In a recent on line discussion about tv, you all remember the one, I think it was entitled, 'How much is too much?' refrencing television and kids, something one of you wrote pretty much changed my life. If I didn't have a teething nursing baby in my lap weilding a dreadlocked naked brats doll towrds my face, I'd be inclined to go search and give the proper gratitude, but you'll understand. Which ever mom made a point that I will never forget. All television is is commercials. Thirty minute commercials, hour long commercials, advirtising lifestyles and values, ect. I wish I could quote you, yours was better. I used to get kind of annoyed when I would have to hear these hippies out IRL ( and admitedly here too) go on about the evils of being exposed to too much television, but now I am beginning to see how my lack of exposure to it has made me feel less depressed, less burdoned, less bothered, less self coincous, and I completly contribute a general feeling of well being to tuning out instead of in. Had somebody told me this before, out of pure lack of experience, I would have concluded that their analysis would mean the subject was simply weak minded, and if that was the case patheticaly impressionable. Well, if that is the truth I don't care because I am much, much happier without the tv showing me how to think, feel, look, act, and parent. If this is the case, then I am so intrigued on what else could make a diffrence in the way that I percieve myself and my place in it. I never noticed how it was so much in my nature to compare and contrast and compute on a perhaps subcoincous level that always left me feeling guilty and off. Now that I have been "off" tv for a couple of weeks, when I am around it I see more and more messages that are being spit put and how unrealistic and downright dangerous these messages could be. I wonder, how diffrent would I be had I never watched televison? How much happier would I be? How much more knowledgable, educated, centered, how many more things could I have accomplished in my life if I hadn't speant all those damn hours sitting there watching something I might have seen two or three times before? I know that is a huge wordy digression and the topic I approached was not about tv, it was about happiness. So since I have opened it up, would you guys be willing to give me other suggestions from your tried and true real life experiences that you think are crucial to being centered or less stressed?
I have three:
1.Drinking kombucha and raw juice makes me feel better, happier. Puts a spring in my step!

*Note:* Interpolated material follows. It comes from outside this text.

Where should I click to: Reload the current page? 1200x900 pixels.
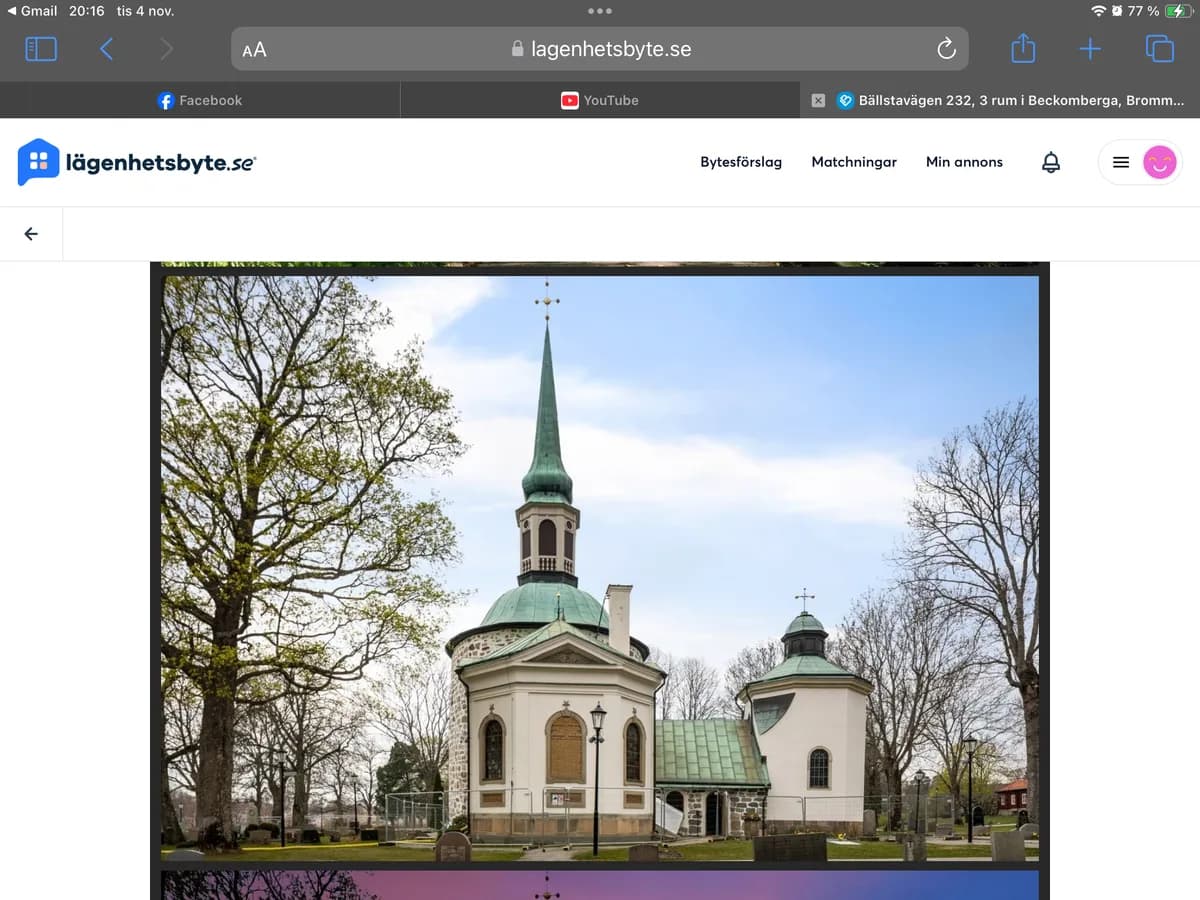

2. No matter how tired I am, I am much happier waking up to a clean kitchen then starting out the day up to my elbows in baked on food and searching for clean sippy cups. waking up to a clean house in general makes a huge diffrence in my attitude about everything. Perhaps someday I will be so Tao as to 'not let it get to me', but then again, if it makes me happy at this point I will not question it.
3. Reminding myself that I have a tendency to have things either be bad or perfect, and since there is no 'perfect' then I can easily be disappointed because it was bad. I know its something that in Buddhism and Tao-ism ( a word?) that is stressed constantly. The search for perfection, trying for perfection is asking for it. Well now I try and ask myself that when I am feeling stressed alot more during the day and in general. I have very unrealistic standards and expectations. Theres no such thing as perfect and when I ask myself if thats why I am disappointed/stressed out, it diffuses alot of my frustrations.
I just want to know, what makes you feel better- anything, everything lay it on me. Little, big, what has made an impact on your life and what do you try and stick to OR stear clear of?